Your instructions ▸
Write out exactly the lines of the entries below from the one holding "Click the Log In link" to the one holding "The width and height of the screenshot is (1024, 571).", inclusive, and leave out all other lines.

Supplied data ▸
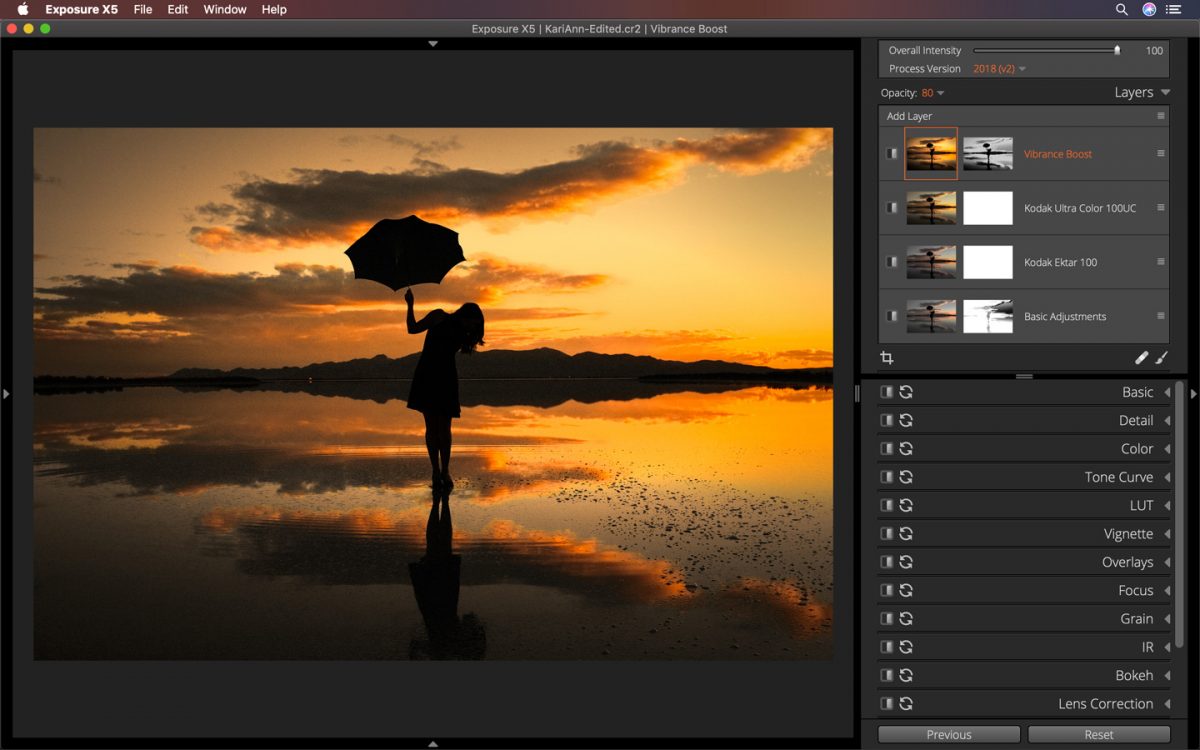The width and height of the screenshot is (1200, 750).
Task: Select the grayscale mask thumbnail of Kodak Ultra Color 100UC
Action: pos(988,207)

* * *

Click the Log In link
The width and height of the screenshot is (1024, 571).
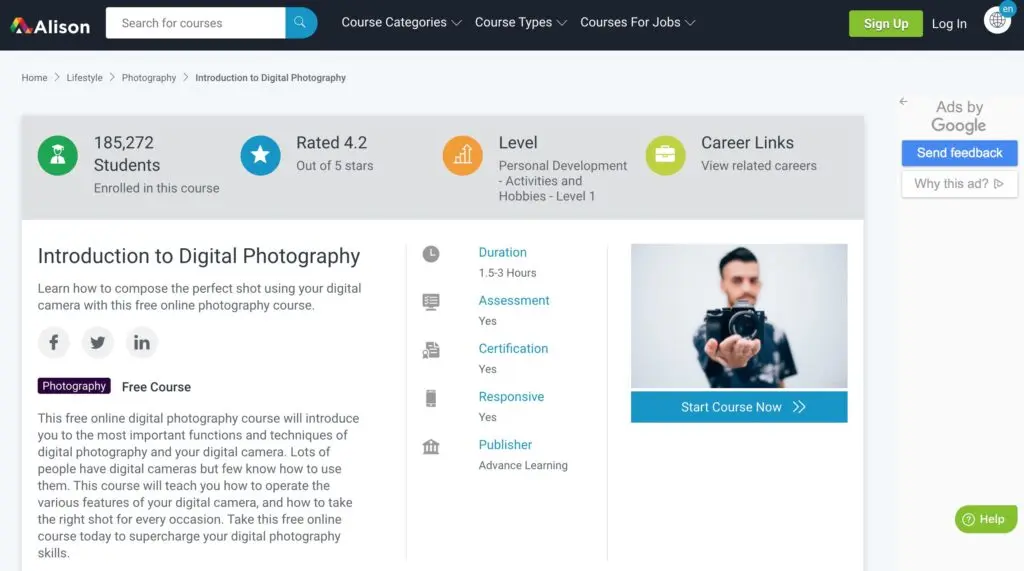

Task output ▸
Click the Log In link
The width and height of the screenshot is (1024, 571).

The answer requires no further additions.